Some refugees and French soldiers pillaged villages to survive. Others took advantage of the refugees streaming south with farmers selling glasses of water to those on the road.
But no one exploited the exodus more than Marshal Philippe Pétain, who became chief of state of Vichy France and collaborated with the Nazis in sending thousands of French Jews to the death camps in the years that followed.
‘My heart goes out to you’
As France was poised to fall to the Germans and the refugees continued to make their way south, Pétain was appointed prime minister of France. On June 22, 1940 he signed an armistice with Germany, offering collaboration between the Nazis and his newly appointed Vichy regime, established when the government relocated from Paris to the southern city of Vichy.
But in the uncertain days of June 1940, Pétain, known as the “Lion of Verdun” after his legendary role in the First World War, reassured the refugees that he was with them in their hour of need.
“‘You know, my heart goes out to you, refugees on the road. I'm here with you. I'm not like some who’ve gone to England,” said Pétain, in a dig at Charles De Gaulle, who led French opposition to the Nazis from London. “I’m here, I'm sharing this with you.”

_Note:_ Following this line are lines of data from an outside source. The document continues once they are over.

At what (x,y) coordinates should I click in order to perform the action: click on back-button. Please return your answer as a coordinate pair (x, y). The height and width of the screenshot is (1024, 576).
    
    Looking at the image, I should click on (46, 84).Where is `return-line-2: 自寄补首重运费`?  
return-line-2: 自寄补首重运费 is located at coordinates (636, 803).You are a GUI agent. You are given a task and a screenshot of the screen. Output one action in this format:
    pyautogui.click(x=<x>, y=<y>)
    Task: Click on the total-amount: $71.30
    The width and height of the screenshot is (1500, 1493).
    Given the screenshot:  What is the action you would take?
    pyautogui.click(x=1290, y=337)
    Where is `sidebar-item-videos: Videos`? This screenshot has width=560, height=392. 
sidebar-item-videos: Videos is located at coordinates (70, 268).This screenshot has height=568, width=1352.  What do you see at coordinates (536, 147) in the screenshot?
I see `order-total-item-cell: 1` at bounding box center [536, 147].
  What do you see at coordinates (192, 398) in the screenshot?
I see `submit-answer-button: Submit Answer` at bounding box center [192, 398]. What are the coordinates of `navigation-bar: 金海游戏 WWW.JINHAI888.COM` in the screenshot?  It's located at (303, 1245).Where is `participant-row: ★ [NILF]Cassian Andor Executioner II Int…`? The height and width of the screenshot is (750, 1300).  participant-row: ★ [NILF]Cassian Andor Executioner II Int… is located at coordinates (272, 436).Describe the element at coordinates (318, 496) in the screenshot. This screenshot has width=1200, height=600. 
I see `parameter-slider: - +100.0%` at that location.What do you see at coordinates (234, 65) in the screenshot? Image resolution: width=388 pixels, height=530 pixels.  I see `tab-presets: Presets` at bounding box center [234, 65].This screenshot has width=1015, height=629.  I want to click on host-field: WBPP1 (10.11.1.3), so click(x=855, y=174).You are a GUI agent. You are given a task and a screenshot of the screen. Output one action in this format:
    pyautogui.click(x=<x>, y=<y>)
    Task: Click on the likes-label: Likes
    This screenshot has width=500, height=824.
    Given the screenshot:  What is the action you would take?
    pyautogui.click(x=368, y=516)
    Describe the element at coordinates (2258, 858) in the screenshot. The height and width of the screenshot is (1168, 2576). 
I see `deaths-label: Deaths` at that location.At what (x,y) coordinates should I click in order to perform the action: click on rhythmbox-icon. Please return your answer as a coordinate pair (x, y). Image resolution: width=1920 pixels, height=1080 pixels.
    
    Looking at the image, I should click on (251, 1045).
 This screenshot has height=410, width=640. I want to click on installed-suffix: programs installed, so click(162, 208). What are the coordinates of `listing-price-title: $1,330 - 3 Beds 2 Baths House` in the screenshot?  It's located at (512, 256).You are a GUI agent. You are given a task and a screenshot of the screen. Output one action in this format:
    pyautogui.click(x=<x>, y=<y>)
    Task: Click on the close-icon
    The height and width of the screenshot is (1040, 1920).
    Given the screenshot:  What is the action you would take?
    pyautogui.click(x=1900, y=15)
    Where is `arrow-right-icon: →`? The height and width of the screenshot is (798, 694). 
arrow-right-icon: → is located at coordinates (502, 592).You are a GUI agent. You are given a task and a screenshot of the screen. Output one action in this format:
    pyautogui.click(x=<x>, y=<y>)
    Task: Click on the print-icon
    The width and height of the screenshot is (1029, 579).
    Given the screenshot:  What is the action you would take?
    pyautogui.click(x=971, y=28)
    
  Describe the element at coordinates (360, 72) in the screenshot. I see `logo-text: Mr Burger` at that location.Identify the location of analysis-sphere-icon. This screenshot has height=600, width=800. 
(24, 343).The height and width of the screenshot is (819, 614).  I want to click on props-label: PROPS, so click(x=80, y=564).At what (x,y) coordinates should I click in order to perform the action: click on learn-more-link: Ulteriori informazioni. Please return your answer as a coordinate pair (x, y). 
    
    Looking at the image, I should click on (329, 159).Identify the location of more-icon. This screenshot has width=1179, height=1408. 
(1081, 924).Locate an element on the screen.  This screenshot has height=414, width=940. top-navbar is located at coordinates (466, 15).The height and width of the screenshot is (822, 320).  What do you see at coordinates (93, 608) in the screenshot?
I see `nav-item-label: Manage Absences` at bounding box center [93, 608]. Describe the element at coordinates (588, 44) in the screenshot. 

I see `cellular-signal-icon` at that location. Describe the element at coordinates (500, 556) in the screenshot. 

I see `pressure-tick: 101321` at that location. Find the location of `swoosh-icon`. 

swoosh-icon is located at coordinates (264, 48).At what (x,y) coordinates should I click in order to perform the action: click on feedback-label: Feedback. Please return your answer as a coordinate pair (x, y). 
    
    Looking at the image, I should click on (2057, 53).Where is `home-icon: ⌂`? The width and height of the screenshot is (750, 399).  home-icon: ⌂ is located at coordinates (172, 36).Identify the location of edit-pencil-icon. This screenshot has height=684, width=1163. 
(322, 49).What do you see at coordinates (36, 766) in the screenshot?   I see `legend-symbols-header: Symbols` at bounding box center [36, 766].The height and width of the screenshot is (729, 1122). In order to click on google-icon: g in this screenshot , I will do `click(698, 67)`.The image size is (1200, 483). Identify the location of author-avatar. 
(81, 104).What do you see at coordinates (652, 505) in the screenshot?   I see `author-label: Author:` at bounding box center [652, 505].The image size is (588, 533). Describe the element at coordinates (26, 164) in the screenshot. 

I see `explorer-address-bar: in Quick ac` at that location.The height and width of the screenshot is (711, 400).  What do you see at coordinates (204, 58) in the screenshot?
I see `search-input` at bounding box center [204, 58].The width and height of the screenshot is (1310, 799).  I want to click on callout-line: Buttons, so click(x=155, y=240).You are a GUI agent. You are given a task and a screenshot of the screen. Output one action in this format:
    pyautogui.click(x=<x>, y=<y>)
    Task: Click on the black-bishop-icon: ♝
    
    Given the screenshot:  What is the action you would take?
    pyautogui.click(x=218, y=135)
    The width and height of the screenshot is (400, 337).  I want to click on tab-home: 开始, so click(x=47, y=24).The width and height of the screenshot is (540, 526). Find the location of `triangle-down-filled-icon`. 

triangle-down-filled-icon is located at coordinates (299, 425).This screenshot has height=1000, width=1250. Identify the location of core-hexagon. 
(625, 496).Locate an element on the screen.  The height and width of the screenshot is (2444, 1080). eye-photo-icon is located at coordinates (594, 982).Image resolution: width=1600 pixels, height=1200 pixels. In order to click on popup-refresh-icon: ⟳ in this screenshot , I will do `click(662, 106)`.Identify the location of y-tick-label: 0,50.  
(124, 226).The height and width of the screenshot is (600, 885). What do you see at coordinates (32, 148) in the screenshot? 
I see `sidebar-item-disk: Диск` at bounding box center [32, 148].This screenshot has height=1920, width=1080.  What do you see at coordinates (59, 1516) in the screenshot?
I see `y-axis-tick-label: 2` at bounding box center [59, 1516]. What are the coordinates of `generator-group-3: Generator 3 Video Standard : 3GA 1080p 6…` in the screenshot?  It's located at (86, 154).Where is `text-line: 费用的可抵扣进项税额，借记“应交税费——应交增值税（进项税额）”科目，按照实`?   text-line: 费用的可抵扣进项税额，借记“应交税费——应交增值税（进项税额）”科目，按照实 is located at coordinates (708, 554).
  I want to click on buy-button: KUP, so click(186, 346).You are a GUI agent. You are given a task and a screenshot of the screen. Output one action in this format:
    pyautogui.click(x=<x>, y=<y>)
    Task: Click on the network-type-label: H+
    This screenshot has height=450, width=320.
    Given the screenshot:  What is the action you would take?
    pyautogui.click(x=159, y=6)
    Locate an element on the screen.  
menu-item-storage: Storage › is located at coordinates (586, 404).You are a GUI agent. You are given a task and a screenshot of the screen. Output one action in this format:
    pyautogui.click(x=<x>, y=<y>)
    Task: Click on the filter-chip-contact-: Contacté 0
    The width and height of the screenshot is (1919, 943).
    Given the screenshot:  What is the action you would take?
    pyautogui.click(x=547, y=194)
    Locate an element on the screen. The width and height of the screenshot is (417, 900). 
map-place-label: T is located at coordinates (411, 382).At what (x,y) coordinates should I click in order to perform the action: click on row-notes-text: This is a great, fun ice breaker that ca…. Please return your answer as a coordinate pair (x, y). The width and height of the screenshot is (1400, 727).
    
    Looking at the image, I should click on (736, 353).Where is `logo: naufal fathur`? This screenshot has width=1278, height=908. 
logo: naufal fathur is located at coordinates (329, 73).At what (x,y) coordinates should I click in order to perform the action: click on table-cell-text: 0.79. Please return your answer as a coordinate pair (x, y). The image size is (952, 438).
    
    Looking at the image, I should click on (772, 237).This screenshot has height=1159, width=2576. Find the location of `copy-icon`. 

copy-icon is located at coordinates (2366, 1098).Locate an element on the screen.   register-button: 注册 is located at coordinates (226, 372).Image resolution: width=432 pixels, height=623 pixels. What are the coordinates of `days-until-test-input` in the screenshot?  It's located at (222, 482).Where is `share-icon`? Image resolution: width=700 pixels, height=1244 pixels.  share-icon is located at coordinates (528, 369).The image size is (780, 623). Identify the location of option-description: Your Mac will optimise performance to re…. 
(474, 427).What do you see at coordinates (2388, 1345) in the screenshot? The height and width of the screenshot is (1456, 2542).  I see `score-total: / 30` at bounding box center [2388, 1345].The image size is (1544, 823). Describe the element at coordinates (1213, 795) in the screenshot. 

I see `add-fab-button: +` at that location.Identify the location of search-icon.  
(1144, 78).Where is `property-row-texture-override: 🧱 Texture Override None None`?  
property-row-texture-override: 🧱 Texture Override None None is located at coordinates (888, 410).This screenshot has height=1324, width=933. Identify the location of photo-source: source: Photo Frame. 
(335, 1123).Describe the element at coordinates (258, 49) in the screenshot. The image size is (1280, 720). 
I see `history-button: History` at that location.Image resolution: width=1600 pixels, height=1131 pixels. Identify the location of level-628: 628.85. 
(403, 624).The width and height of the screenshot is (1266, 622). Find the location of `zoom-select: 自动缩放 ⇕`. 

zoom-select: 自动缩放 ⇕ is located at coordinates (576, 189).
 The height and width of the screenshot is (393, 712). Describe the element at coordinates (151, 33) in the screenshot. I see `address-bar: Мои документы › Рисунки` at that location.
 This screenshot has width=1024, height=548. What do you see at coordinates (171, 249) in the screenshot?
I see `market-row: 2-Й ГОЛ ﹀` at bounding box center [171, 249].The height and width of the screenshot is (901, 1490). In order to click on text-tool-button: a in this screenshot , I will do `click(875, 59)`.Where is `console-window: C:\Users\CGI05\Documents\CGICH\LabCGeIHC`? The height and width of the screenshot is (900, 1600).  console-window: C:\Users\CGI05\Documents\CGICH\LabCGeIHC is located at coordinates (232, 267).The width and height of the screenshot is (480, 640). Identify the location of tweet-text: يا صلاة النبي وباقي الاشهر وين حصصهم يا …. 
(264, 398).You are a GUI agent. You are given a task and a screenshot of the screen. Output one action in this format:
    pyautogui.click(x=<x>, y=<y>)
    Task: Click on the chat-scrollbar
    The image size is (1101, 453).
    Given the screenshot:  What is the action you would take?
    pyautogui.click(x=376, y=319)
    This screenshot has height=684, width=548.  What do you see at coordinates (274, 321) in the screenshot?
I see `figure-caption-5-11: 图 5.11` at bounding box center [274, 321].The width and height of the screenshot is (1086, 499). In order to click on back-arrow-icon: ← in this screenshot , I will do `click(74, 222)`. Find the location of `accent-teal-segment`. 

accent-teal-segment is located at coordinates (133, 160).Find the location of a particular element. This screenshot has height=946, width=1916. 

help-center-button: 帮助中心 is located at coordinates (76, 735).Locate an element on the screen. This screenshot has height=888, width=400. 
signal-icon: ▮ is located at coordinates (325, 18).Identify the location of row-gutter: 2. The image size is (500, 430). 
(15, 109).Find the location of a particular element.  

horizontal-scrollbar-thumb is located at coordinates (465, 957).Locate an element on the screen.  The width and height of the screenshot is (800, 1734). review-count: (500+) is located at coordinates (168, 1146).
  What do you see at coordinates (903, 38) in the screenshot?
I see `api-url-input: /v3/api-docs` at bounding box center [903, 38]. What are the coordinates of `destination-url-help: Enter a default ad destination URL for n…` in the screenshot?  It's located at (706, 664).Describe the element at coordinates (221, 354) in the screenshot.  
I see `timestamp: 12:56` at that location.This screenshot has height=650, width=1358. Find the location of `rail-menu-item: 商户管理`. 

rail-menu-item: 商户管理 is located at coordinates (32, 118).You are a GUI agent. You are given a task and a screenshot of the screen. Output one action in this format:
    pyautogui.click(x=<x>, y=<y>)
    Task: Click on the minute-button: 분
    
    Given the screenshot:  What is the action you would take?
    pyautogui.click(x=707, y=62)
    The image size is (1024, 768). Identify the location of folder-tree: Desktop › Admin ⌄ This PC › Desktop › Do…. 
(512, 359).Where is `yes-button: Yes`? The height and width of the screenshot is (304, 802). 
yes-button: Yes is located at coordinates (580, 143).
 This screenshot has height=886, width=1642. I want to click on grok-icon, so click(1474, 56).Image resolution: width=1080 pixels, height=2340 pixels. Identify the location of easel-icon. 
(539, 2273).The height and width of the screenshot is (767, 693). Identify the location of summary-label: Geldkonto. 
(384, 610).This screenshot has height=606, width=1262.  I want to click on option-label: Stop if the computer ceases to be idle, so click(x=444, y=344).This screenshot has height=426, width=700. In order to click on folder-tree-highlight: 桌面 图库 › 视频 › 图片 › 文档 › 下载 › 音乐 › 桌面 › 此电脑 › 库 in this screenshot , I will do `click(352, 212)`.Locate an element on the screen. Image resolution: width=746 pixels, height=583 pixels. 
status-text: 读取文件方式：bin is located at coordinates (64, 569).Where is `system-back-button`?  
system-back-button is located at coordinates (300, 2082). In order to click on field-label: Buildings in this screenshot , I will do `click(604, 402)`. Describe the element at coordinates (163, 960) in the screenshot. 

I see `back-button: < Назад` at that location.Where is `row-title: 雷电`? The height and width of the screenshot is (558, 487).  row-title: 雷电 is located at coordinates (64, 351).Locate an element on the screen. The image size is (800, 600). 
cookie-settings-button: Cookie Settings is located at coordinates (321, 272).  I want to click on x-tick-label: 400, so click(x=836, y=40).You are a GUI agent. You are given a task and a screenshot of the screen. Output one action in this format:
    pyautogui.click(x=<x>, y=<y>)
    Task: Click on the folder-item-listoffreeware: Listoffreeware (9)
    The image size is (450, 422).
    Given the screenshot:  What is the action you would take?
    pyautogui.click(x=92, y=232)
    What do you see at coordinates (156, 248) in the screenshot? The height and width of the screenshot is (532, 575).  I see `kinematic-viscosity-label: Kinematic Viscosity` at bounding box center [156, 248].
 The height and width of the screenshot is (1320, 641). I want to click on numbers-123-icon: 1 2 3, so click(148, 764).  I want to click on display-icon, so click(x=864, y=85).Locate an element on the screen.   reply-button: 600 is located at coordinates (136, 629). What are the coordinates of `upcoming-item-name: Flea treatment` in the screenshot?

Understanding the exodus is key to understanding the Vichy regime, explained Diamond, for whom the flight from Paris was a “foundational myth”.
“Pétain was this very well-established figure – and people thought, ‘Now the war is over for us, it’s a return to order’. They didn't know that that would mean an authoritarian regime and German occupation at the time, they were just terribly relieved that their ordeal was coming to an end, and we can really understand that.”
“He did milk it – he was very good at that,” said Diamond, who added that the archives contain hundreds and hundreds of letters from women writing to Pétain during the Vichy regime asking him to be their child’s godparent.
In the days that followed the signing of the armistice with Germany, refugees began to think about going home. Local governments, overwhelmed by the flood of refugees, encouraged them to do so.
A deserted Paris met with no resistance when it fell to the Germans on June 14, 1940. The refugees returned to the French capital to find German troops marching down the Champs-Élysées and swastikas adorning government buildings – and braced themselves for the next chapter in their wartime history: five years of occupation under German rule.